_EXERCISE AIM:_ Each record is to be duplicated exactly, with nothing added.

[SUPPLIED INFORMATION Boundary: Start]

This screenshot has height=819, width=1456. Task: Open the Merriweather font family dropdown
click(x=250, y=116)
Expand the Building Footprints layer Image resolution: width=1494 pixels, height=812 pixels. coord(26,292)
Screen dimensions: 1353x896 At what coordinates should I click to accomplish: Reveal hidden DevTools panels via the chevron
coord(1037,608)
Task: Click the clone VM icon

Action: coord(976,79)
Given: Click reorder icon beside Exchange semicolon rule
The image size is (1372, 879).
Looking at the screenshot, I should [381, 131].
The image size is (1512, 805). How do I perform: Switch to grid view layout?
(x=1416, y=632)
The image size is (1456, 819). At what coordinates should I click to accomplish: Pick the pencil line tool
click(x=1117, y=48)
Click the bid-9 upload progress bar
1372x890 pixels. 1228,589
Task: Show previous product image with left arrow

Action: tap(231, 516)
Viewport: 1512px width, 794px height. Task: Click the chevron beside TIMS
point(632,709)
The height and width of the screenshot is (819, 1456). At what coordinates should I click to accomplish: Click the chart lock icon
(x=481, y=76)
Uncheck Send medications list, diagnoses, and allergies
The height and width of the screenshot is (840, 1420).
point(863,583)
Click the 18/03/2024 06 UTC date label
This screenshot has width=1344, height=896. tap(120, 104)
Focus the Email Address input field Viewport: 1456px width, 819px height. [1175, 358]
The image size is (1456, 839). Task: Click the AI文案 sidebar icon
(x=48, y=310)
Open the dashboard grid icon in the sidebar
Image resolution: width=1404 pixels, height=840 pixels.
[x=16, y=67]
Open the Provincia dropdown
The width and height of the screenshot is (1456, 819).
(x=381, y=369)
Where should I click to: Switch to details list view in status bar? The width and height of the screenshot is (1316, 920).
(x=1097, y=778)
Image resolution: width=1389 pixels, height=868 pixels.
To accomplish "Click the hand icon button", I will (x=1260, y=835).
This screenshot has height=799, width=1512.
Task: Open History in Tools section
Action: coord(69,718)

[SUPPLIED INFORMATION Boundary: End]

_RESULT BELOW:_
This screenshot has height=819, width=1456. Task: Open the Merriweather font family dropdown
click(x=250, y=116)
Expand the Building Footprints layer Image resolution: width=1494 pixels, height=812 pixels. coord(26,292)
Screen dimensions: 1353x896 At what coordinates should I click to accomplish: Reveal hidden DevTools panels via the chevron
coord(1037,608)
Task: Click the clone VM icon

Action: coord(976,79)
Given: Click reorder icon beside Exchange semicolon rule
The image size is (1372, 879).
Looking at the screenshot, I should [381, 131].
The image size is (1512, 805). How do I perform: Switch to grid view layout?
(x=1416, y=632)
The image size is (1456, 819). At what coordinates should I click to accomplish: Pick the pencil line tool
click(x=1117, y=48)
Click the bid-9 upload progress bar
1372x890 pixels. 1228,589
Task: Show previous product image with left arrow

Action: tap(231, 516)
Viewport: 1512px width, 794px height. Task: Click the chevron beside TIMS
point(632,709)
The height and width of the screenshot is (819, 1456). At what coordinates should I click to accomplish: Click the chart lock icon
(x=481, y=76)
Uncheck Send medications list, diagnoses, and allergies
The height and width of the screenshot is (840, 1420).
point(863,583)
Click the 18/03/2024 06 UTC date label
This screenshot has width=1344, height=896. tap(120, 104)
Focus the Email Address input field Viewport: 1456px width, 819px height. [1175, 358]
The image size is (1456, 839). Task: Click the AI文案 sidebar icon
(x=48, y=310)
Open the dashboard grid icon in the sidebar
Image resolution: width=1404 pixels, height=840 pixels.
[x=16, y=67]
Open the Provincia dropdown
The width and height of the screenshot is (1456, 819).
(x=381, y=369)
Where should I click to: Switch to details list view in status bar? The width and height of the screenshot is (1316, 920).
(x=1097, y=778)
Image resolution: width=1389 pixels, height=868 pixels.
To accomplish "Click the hand icon button", I will (x=1260, y=835).
This screenshot has height=799, width=1512.
Task: Open History in Tools section
Action: coord(69,718)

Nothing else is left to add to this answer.